#### Requirements:
Reproduce verbatim the lines of the records from the line containing "信箱：3668855@gmail.com (187, 596)" through the line containing "Shop (73, 28)", including both of those lines.
[Input for this task start]
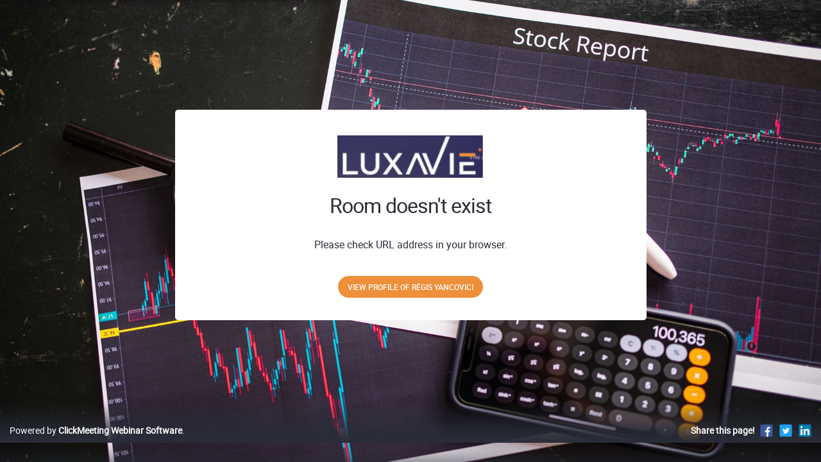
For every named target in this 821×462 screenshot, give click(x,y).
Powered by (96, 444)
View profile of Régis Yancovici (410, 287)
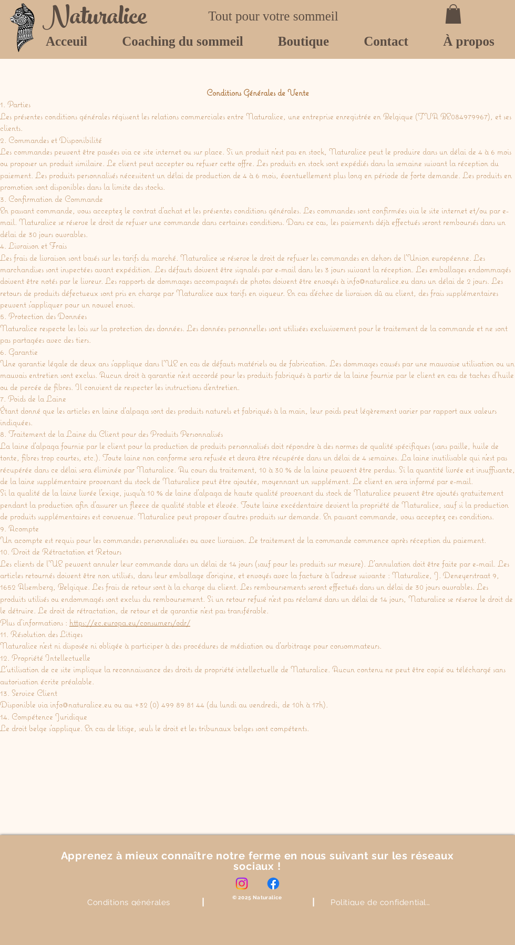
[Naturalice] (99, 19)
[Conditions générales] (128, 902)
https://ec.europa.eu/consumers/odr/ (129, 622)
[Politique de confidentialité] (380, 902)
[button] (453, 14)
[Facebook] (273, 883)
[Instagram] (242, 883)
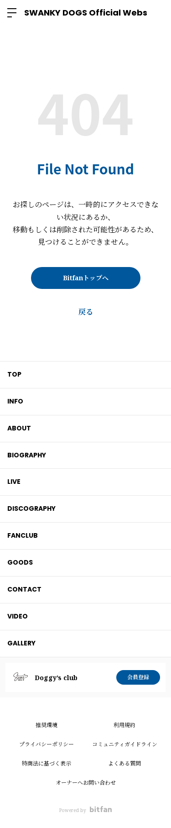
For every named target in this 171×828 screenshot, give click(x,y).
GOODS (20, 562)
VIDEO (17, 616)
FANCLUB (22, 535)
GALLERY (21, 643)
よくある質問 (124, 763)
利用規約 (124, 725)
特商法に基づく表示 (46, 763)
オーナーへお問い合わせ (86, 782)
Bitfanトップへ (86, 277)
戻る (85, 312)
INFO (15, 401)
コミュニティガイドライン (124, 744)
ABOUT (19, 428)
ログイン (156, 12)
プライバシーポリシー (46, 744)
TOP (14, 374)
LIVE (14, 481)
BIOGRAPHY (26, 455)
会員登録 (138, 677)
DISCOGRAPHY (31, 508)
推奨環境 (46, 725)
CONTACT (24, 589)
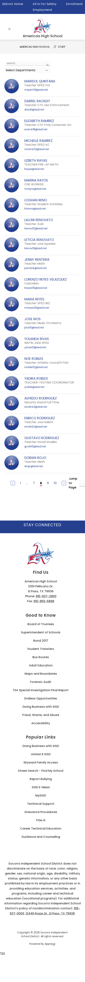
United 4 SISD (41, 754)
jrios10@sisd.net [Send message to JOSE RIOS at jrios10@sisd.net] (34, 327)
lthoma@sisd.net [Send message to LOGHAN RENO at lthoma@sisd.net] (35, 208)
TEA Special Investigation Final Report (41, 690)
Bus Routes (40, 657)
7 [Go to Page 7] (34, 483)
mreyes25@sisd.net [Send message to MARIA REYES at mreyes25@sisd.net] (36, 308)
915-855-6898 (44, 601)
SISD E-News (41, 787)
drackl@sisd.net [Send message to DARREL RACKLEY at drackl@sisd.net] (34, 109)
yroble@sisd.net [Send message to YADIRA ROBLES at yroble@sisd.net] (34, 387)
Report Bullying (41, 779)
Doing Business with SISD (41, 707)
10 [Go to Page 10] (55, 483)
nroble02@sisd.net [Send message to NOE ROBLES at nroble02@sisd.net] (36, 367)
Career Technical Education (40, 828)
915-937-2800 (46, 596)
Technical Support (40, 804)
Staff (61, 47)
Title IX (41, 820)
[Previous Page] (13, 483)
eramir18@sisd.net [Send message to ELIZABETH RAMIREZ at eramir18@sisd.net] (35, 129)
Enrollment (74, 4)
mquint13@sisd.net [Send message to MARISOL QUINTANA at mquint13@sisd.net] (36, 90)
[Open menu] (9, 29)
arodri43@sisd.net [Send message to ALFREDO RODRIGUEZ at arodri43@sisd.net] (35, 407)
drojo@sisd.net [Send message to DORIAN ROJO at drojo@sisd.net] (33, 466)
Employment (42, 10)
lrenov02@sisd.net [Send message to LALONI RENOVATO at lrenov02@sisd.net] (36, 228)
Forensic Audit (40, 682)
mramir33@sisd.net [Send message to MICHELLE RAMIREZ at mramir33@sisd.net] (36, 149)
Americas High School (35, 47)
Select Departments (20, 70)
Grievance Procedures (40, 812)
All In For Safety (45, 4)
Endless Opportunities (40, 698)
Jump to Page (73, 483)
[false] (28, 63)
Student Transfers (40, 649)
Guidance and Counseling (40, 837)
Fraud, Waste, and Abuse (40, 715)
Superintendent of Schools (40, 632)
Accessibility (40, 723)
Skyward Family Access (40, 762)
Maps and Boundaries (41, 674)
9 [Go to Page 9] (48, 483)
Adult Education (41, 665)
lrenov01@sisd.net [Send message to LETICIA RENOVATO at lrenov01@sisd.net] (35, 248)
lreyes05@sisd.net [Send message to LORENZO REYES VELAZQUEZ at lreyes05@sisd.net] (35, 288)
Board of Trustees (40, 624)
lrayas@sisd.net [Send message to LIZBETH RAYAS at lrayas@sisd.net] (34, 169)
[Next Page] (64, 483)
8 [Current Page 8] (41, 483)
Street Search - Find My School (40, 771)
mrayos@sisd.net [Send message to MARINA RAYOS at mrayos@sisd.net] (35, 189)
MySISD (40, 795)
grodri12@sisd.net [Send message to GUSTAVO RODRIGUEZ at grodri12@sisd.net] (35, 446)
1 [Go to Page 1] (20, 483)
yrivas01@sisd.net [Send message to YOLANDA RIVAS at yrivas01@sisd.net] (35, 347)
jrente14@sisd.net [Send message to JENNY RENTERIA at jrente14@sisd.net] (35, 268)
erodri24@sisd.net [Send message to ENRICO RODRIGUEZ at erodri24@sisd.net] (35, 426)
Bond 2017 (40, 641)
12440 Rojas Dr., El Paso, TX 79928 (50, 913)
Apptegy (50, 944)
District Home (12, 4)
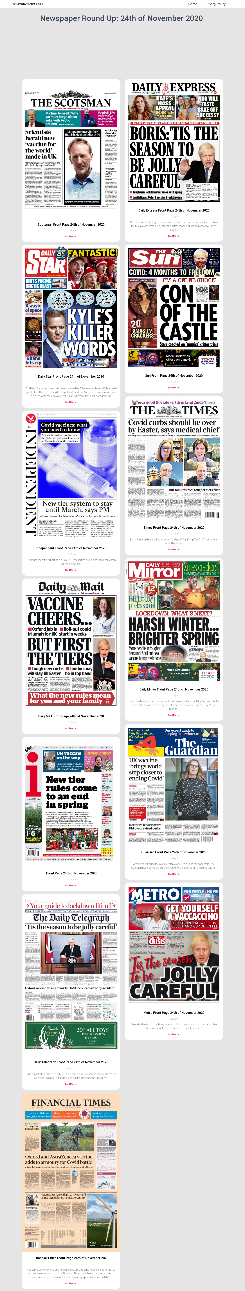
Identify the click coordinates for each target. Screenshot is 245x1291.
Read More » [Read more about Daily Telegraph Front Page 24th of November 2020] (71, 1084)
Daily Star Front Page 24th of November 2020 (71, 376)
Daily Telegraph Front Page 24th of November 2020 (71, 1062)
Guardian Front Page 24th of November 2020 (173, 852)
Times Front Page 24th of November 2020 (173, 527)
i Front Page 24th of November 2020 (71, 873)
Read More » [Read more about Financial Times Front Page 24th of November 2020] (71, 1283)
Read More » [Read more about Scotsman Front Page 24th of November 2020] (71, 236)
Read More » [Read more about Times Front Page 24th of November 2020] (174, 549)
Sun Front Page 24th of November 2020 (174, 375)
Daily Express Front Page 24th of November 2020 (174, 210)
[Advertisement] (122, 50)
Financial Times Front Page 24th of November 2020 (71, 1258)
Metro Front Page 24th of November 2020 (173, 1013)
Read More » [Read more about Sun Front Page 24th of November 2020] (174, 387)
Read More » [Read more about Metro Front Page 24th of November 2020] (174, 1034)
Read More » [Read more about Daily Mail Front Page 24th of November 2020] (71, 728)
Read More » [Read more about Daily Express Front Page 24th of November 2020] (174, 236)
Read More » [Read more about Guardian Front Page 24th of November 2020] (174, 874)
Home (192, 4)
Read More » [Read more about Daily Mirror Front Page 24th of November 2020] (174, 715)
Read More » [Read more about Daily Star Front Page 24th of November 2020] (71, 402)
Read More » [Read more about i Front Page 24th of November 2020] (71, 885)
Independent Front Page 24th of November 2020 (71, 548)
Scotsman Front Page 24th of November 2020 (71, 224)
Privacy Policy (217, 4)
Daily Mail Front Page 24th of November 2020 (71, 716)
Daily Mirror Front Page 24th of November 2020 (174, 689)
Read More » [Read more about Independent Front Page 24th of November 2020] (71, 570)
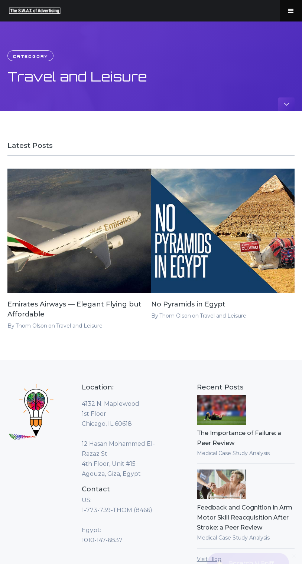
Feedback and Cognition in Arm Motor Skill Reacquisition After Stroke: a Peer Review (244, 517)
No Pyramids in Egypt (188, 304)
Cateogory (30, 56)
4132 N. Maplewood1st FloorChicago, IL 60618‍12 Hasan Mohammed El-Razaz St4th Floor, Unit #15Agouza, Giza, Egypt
[Input for this task end]
[Input for this task start]
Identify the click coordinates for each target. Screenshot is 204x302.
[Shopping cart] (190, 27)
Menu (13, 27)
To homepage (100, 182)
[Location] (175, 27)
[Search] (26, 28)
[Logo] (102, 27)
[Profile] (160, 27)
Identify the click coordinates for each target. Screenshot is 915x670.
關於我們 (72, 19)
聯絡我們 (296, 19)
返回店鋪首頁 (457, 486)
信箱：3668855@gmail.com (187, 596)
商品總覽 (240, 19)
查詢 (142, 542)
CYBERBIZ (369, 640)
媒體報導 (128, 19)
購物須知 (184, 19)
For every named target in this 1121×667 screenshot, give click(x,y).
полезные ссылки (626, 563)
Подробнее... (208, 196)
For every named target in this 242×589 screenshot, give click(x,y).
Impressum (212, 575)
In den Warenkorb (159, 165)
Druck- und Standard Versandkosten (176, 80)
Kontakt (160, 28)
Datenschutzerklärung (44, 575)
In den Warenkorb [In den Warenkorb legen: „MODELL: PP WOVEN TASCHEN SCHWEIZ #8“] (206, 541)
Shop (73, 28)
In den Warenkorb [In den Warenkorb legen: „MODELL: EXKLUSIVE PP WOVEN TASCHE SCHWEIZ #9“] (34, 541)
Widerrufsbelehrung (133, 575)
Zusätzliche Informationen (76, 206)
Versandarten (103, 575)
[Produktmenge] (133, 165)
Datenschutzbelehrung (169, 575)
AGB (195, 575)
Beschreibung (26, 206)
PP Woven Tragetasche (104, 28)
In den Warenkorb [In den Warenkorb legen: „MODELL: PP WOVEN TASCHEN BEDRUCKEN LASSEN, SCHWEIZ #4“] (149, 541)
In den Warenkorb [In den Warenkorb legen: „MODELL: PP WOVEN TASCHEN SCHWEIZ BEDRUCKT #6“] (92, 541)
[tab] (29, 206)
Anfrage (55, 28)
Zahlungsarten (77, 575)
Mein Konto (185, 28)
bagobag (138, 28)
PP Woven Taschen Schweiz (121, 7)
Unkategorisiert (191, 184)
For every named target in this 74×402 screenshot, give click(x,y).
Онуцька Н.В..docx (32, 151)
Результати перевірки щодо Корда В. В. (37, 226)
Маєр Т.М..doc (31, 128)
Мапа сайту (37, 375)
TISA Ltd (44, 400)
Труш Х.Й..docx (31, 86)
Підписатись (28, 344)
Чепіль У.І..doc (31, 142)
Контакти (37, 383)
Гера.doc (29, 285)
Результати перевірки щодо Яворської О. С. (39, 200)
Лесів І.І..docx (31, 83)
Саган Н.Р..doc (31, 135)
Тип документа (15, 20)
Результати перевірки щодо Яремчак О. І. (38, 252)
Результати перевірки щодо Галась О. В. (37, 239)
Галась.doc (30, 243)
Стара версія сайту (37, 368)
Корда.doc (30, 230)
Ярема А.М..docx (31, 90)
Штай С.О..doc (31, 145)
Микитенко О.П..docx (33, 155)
[Input for this task end]
#### Problem solution:
信箱：3668855@gmail.com (187, 596)
商品總覽 (240, 19)
查詢 (142, 542)
CYBERBIZ (369, 640)
媒體報導 (128, 19)
購物須知 (184, 19)
For every named target in this 1121×667 screenshot, give click(x,y).
полезные ссылки (626, 563)
Подробнее... (208, 196)
For every named target in this 242×589 screenshot, give click(x,y).
Impressum (212, 575)
In den Warenkorb (159, 165)
Druck- und Standard Versandkosten (176, 80)
Kontakt (160, 28)
Datenschutzerklärung (44, 575)
In den Warenkorb [In den Warenkorb legen: „MODELL: PP WOVEN TASCHEN SCHWEIZ #8“] (206, 541)
Shop (73, 28)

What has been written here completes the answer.